---------- DOKUMEN SUMBER
Geser Ke Bawah untuk baca artikel
Hukum dan Kriminal

Gubernur Sulteng Bakal Taman Perdana di KPN Talaga, Ekonesia Pertanyaan Nasib Lahan Masyarakat

44
×

Gubernur Sulteng Bakal Taman Perdana di KPN Talaga, Ekonesia Pertanyaan Nasib Lahan Masyarakat

Sebarkan artikel ini
Lokasi Kawasan Pangan Nusantara (KPN) di Desa Talaga, Kabupaten Donggala.

POTRET SULTENG-Yayasan Ekologi Nusantara Lestari (EKONESIA) menyayangkan sikap Pemerintah Provinsi Sulawesi Tengah yang terburu-buru untuk melakukan penanaman perdana jagung, cabe dan kacang di lokasi Food Estate (kawasan pangan nusantara) di Desa Talaga, Kecamatan Dampelas, Donggala, yang rencananya akan dilakukan tanggal 9 Januari 2024.
--------------------
---------- DATA SUMBER
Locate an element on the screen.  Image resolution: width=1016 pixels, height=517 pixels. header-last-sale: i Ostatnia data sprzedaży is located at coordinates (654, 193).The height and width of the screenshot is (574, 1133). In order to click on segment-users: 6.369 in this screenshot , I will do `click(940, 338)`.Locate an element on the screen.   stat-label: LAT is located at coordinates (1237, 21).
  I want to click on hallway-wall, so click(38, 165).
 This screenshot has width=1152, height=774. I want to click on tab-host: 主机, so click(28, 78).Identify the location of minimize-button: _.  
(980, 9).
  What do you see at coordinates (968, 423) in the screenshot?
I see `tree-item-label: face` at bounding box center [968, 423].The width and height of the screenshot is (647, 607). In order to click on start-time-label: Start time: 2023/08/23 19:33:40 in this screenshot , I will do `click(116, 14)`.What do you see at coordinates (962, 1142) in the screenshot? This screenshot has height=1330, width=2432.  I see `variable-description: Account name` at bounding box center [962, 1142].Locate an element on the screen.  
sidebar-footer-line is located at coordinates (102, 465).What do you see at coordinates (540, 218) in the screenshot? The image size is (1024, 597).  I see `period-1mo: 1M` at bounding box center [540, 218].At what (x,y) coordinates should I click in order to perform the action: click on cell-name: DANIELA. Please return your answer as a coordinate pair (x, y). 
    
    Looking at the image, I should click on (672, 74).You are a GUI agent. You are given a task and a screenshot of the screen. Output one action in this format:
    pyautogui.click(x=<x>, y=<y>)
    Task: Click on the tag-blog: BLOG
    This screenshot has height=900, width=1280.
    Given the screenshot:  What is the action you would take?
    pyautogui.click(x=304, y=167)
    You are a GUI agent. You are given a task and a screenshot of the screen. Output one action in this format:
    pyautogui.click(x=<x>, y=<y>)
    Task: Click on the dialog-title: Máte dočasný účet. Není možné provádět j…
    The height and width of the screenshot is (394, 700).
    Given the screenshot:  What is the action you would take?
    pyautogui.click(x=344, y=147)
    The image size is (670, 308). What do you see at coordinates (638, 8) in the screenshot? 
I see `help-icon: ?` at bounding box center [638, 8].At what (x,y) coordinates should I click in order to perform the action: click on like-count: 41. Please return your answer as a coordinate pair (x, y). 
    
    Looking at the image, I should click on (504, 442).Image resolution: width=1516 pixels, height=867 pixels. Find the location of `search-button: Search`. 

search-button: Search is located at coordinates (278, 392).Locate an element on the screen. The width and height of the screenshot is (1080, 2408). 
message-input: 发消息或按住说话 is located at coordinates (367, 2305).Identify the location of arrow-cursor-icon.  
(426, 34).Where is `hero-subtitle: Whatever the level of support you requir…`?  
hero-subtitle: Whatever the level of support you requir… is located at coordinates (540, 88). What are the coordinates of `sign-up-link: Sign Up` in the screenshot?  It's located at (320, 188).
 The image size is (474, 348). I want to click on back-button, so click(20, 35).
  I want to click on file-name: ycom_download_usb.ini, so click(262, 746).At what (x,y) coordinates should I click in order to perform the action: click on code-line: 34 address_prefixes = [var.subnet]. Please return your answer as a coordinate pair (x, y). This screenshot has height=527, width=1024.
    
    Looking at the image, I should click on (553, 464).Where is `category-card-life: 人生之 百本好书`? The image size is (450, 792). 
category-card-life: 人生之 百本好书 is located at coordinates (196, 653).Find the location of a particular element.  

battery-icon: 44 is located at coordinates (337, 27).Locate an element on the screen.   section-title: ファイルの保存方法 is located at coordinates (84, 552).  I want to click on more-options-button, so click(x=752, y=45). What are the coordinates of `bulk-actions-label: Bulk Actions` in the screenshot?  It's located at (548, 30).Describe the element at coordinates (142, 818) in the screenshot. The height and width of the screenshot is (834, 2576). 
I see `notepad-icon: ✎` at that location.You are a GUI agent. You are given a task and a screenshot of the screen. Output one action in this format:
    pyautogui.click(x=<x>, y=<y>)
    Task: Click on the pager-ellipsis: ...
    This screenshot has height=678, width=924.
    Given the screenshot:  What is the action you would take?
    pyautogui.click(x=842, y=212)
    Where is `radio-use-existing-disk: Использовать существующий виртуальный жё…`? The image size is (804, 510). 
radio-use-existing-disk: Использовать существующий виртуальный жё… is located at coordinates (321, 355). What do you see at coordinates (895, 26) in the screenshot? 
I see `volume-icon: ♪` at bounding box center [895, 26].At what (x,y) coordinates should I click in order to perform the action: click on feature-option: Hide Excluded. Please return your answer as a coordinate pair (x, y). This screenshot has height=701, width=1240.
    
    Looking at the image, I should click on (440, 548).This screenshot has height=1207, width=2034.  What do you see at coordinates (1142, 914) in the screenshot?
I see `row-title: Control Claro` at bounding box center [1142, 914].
--------------------
LATIHAN:
a: Jawab pertanyaan berikut berdasarkan artikel tentang kawasan pangan di Desa Talaga:
(i) Artikel ini dimuat dalam rubrik apa?
(ii) Apa kepanjangan KPN menurut keterangan lokasi?
(iii) Pada tanggal berapa penanaman perdana rencananya dilakukan?
b: Tentukan apakah tiap pernyataan berikut sesuai dengan artikel tentang kawasan pangan di Desa Talaga. Jawab ya atau tidak, lalu kutip kata-kata artikel yang menentukan jawabannya.
(i) EKONESIA mendukung sikap Pemerintah Provinsi Sulawesi Tengah.
(ii) Penanaman perdana mencakup jagung, cabe, dan kacang.
(iii) Desa Talaga terletak di Kecamatan Dampelas.
c: Silakan tampilkan salinan persis dari artikel tentang kawasan pangan di Desa Talaga, yaitu semua teks mulai dari "Geser Ke Bawah" terus ke bawah sampai "Talaga, Kabupaten Donggala.".
Gunakan hanya artikel tentang kawasan pangan di Desa Talaga sebagai rujukan.

HASIL PER TUGAS:
a:
(i) Hukum dan Kriminal
(ii) Kawasan Pangan Nusantara
(iii) 9 Januari 2024

b:
(i) Tidak. "menyayangkan sikap Pemerintah Provinsi Sulawesi Tengah"
(ii) Ya. "penanaman perdana jagung, cabe dan kacang"
(iii) Ya. "Desa Talaga, Kecamatan Dampelas, Donggala"

c:
Geser Ke Bawah untuk baca artikel
Hukum dan Kriminal

Gubernur Sulteng Bakal Taman Perdana di KPN Talaga, Ekonesia Pertanyaan Nasib Lahan Masyarakat

44
×

Gubernur Sulteng Bakal Taman Perdana di KPN Talaga, Ekonesia Pertanyaan Nasib Lahan Masyarakat

Sebarkan artikel ini
Lokasi Kawasan Pangan Nusantara (KPN) di Desa Talaga, Kabupaten Donggala.